SECURITIES AND EXCHANGE COMMISSION

Washington, D.C. 20549

 

 

FORM 8-K

 

 

CURRENT REPORT

Pursuant to Section 13 or 15(d) of the

Securities Exchange Act of 1934

Date of Report (Date of earliest event reported): December 20, 2010

 

 

ORANGE 21 INC.

(Exact name of registrant as specified in its charter)

 

 

 

Delaware   000-51071   33-0580186

(State or other jurisdiction

of incorporation)

 

(Commission

File Number)

 

(IRS Employer

Identification No.)

2070 Las Palmas Drive

Carlsbad, California 92011

(Address of principal executive offices) (Zip Code)

Registrant’s telephone number, including area code: (760) 804-8420

Not Applicable

(Former name or former address, if changed since last report)

 

 

Check the appropriate box below if the Form 8-K filing is intended to simultaneously satisfy the filing obligation of the registrant under any of the following provisions:

 

¨ Written communications pursuant to Rule 425 under the Securities Act (17 CFR 230.425)

 

¨ Soliciting material pursuant to Rule 14a-12 under the Exchange Act (17 CFR 240.14a-12)

 

¨ Pre-commencement communications pursuant to Rule 14d-2(b) under the Exchange Act (17 CFR 240.14d-2(b))

 

¨ Pre-commencement communications pursuant to Rule 13e-4(c) under the Exchange Act (17 CFR 240.13e-4(c))

 

 

 


Item 1.01 Entry into a Material Definitive Agreement.

On December 20, 2010, Orange 21 Inc.’s wholly owned subsidiary, Orange 21 North America Inc. (“O21NA”), issued a $7 million promissory note to Costa Brava Partnership III, L.P. (“Costa Brava”), an entity that beneficially owns approximately 46% of Orange 21 Inc.’s common stock. Mr. Seth Hamot, Chairman of the Board of Directors of Orange 21 Inc., is the President and sole member of the sole general partner of Costa Brava. The promissory note replaced the $3.0 million, $1.0 million and $1.0 million promissory notes issued to Costa Brava in March 2010, October 2010 and November 2010, respectively, as well as provided for an additional $2.0 million in new loan proceeds. The additional $2.0 million in loan proceeds from the new promissory note are expected to be used for working capital purposes.

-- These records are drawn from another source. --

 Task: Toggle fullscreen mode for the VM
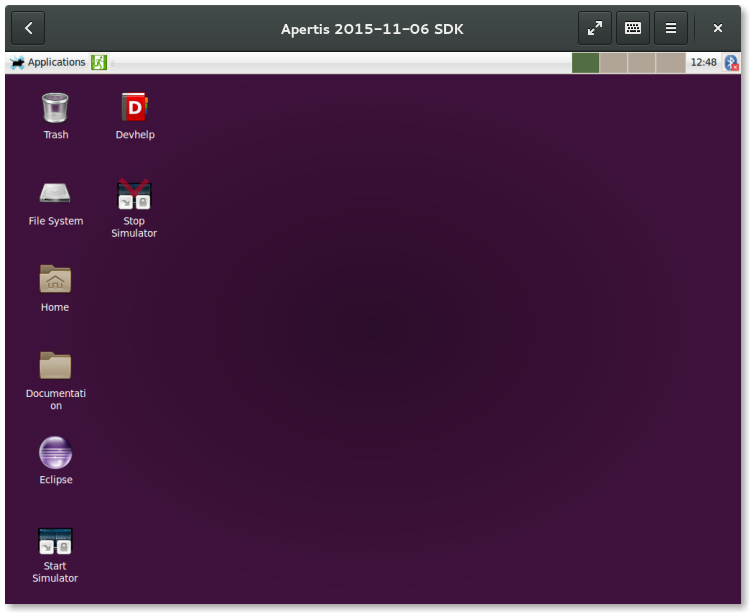tap(595, 28)

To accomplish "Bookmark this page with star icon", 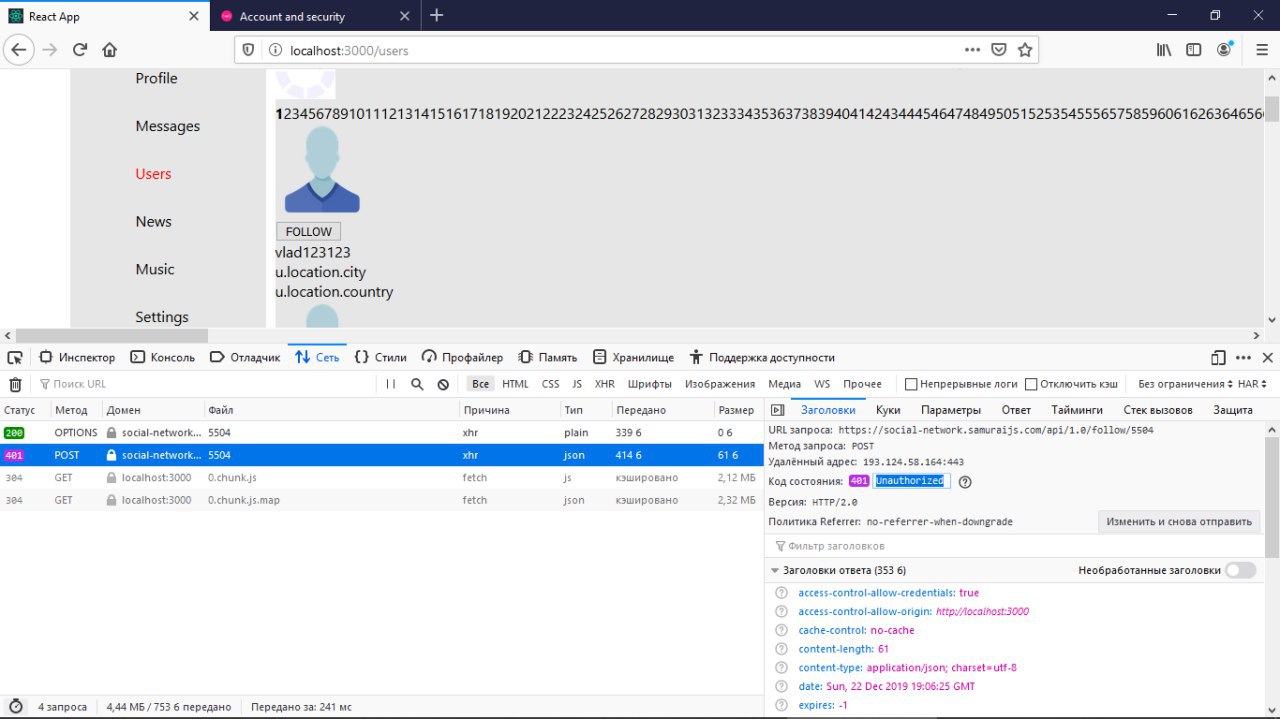I will (1025, 50).
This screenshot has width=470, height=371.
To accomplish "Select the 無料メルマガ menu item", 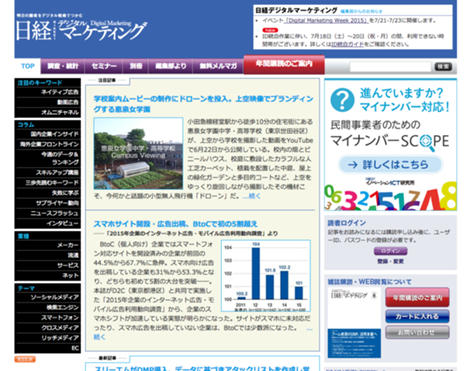I will [x=218, y=66].
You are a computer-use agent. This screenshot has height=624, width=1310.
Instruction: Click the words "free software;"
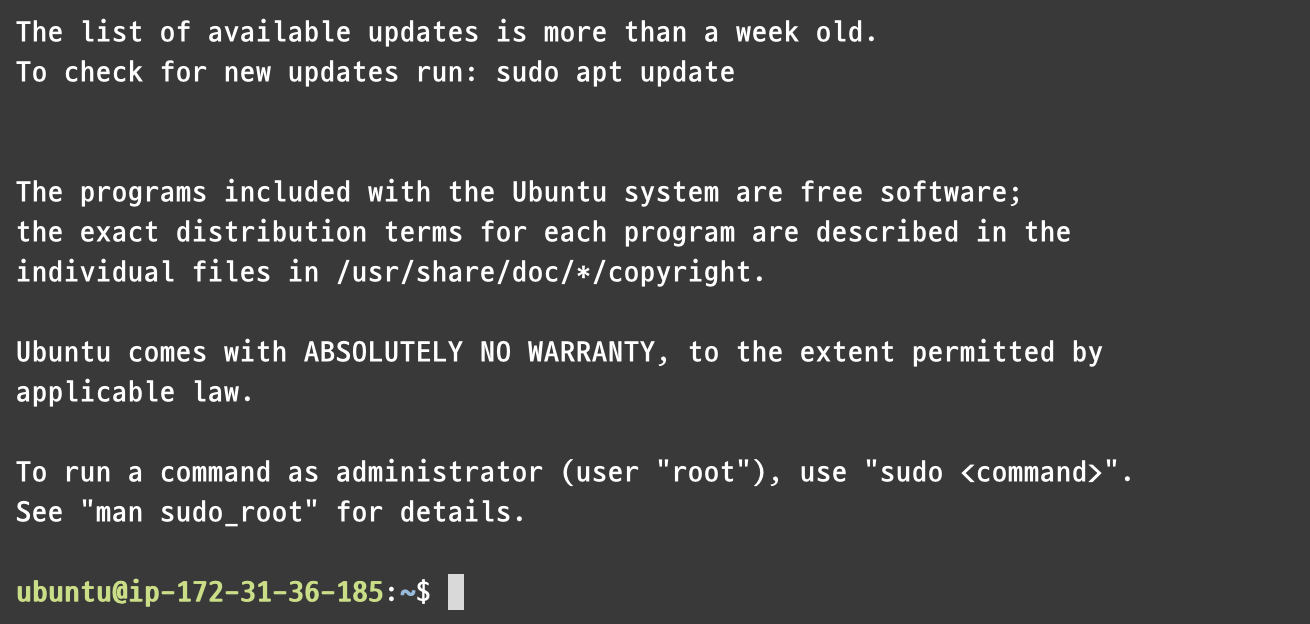[x=911, y=192]
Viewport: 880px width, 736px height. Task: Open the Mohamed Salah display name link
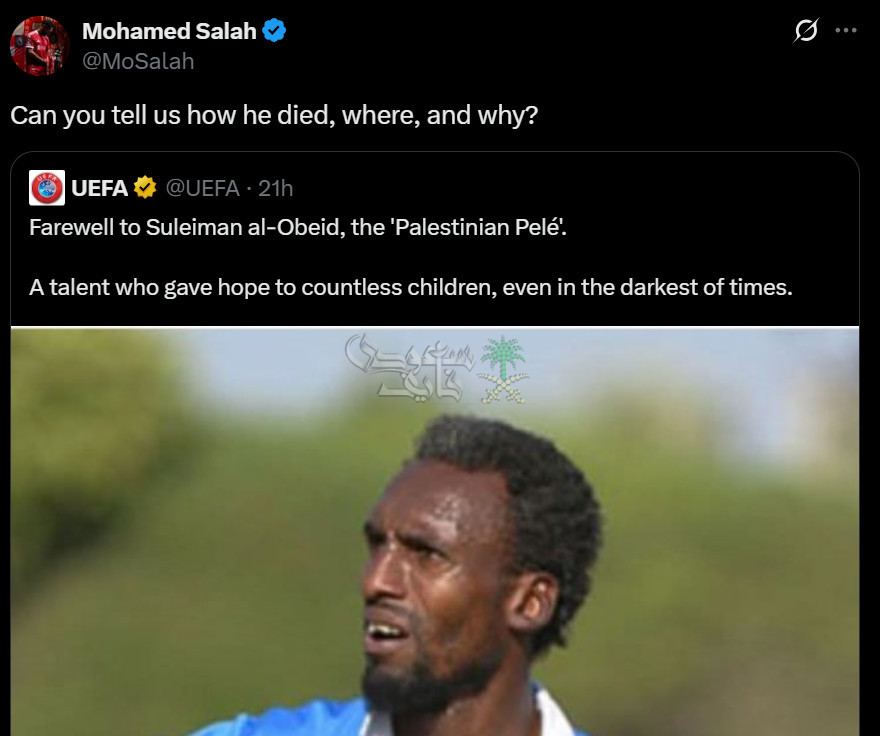169,31
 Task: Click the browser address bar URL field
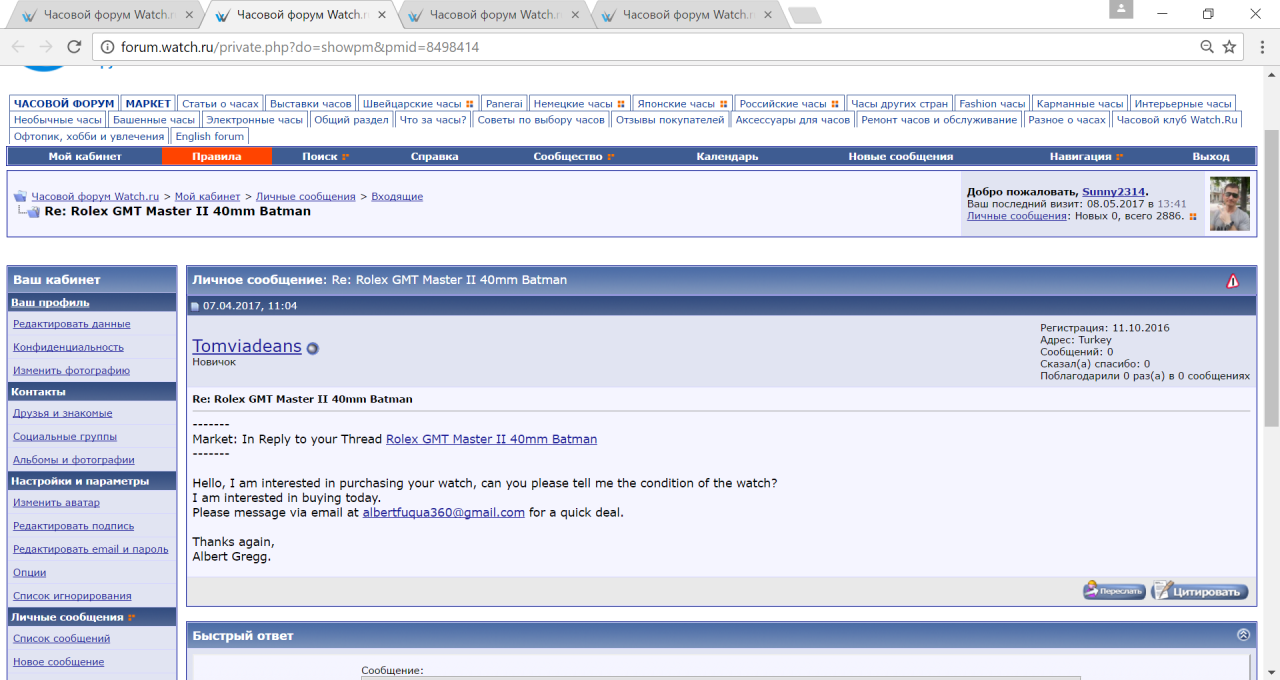600,47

The terms and conditions of the $7.0 million promissory note are similar to those of the $3.0 million, $1.0 million and $1.0 million promissory notes. Interest on the $7.0 million promissory note accrues daily at the following rates from the date of issuance of the promissory note: (i) 9% per annum payable on the last day of each calendar month and (ii) 3% per annum payable on the maturity date. In addition, the promissory note requires that O21NA pay facility fees of $41,600 upon funding of the promissory note and 1% of the original principal amount on each of December 31, 2011 and on the maturity date. The promissory note matures on December 31, 2012. During the term of the promissory note, Costa Brava may, at their discretion, convert up to $2,250,000 of the principal amount of the promissory note into shares of Orange 21 Inc. common stock at a conversion price of $2.25 per share.

The new $7.0 million promissory note is subordinated to the amounts borrowed by O21NA from BFI Business Finance (“BFI”), pursuant to the terms of a Debt Subordination Agreement, dated March 23, 2010 and amended on October 4, 2010, October 29, 2010 and December 20, 2010, by and between Costa Brava and BFI.

In the event of default, Costa Brava may declare the outstanding obligations under the promissory note immediately due and payable. For purposes of the promissory note, an event of default includes events that are customary for financings of this type, including the failure to pay any amounts due under the promissory note when due, the failure to observe covenants and obligations under the promissory note, the assignment for benefit of creditors or the institution of bankruptcy proceedings, the failure to make certain payments under other debt obligations or the failure to observe or perform any other agreement related thereto, and the breach of specified license agreements. The terms of the promissory note include customary representations and warranties, as well as reporting and financial covenants, customary for financings of this type.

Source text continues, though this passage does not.